Las tres historias se van entremezclando mientras se va desarrollando el argumento dejando al espectador en alguna ocasión con la certeza de no saber que está viendo. Todas las historias acaban entrelazadas de forma más o menos coherente, aunque la historia del conquistador es la más floja e infantiloide de las tres; siendo la más complicada de encajar con el resto de la historia.
Haciendo un resumen general el comienzo de toda la historia se remonta hasta la época del conquistador Tomas, que es requierido por la Reina de España para encontrar la fuente de la vida eterna en territorio maya y así terminar con la ola de terror que ha implantado en la península el Gran Inquisidor. Es en dicho territorio donde Tomas deberá superar una prueba que decidirá si es merecedor o no de alcanzar dicha fuente.
La historia nos traslada ahora al presente, donde Tommy está obsesionado en la búsqueda de una cura contra el cáncer que evite que su esposa Isabel muera debido a un cáncer alojado en el tronco espinal.
Es su esposa la que escribe un libro titulado “The Fountain” la que hace que argumentalmente todas las historias estén bien acopladas unas a otras; ya que en dicho libro se narra la historia de Tomas el conquistador y será ese libro el que tenga una importante presencia en la historia del viajero del futuro, que se verá agobiado por la aparición de Isabel en distintas fases de las otras historias y por la necesidad de llegar a la estrella Shivalva para salvar la vida de su amada.
Un guión complejo que en ocasiones deja demasiadas cosas sueltas a la imaginación del espectador y que crea cierta confusión a la hora de encajar todas las historias y darlas un significado.

A destacar, aparte de la originalidad de la historia y de la belleza visual de muchas escenas, es la actuación de Rachel Weisz y Huck Jackman, que bordan sus papeles y transmiten al espectador lo que los personajes piensan y sienten.
Lo mejor sin duda, es la forma de contar la misma historia desde distintos objetivos y distintas épocas, destacando sobre todo la historia central por el desarrollo de sus personajes y la historia del astronauta del futuro por su increible impacto visual y su originalidad.

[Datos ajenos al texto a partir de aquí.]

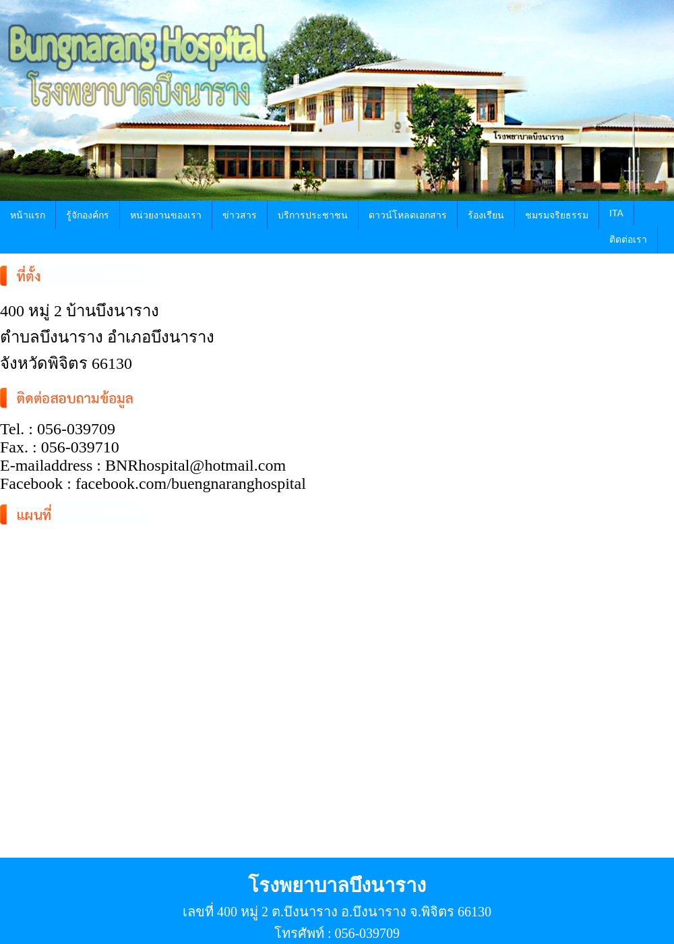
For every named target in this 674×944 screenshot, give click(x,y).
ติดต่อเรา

La historia del conquistador es tal vez la más floja y la más complicada de encasillar junto al resto de las historias, dejando algún fleco suelto que impide que el espectador se haga una idea clara de lo al final pasa cuando Tomas se hace con la fuente de la eterna juventud.
Susbribete a los comentarios del post (RSS) o deja un trackback


Menos mal que no fui a verla y gracias a tu critica se me han quitado un poco mas las ganas de verla.
Existe un amor tan verdadero que permita estar 3 vidas sacrificado por una mujer? Yo no lo creo.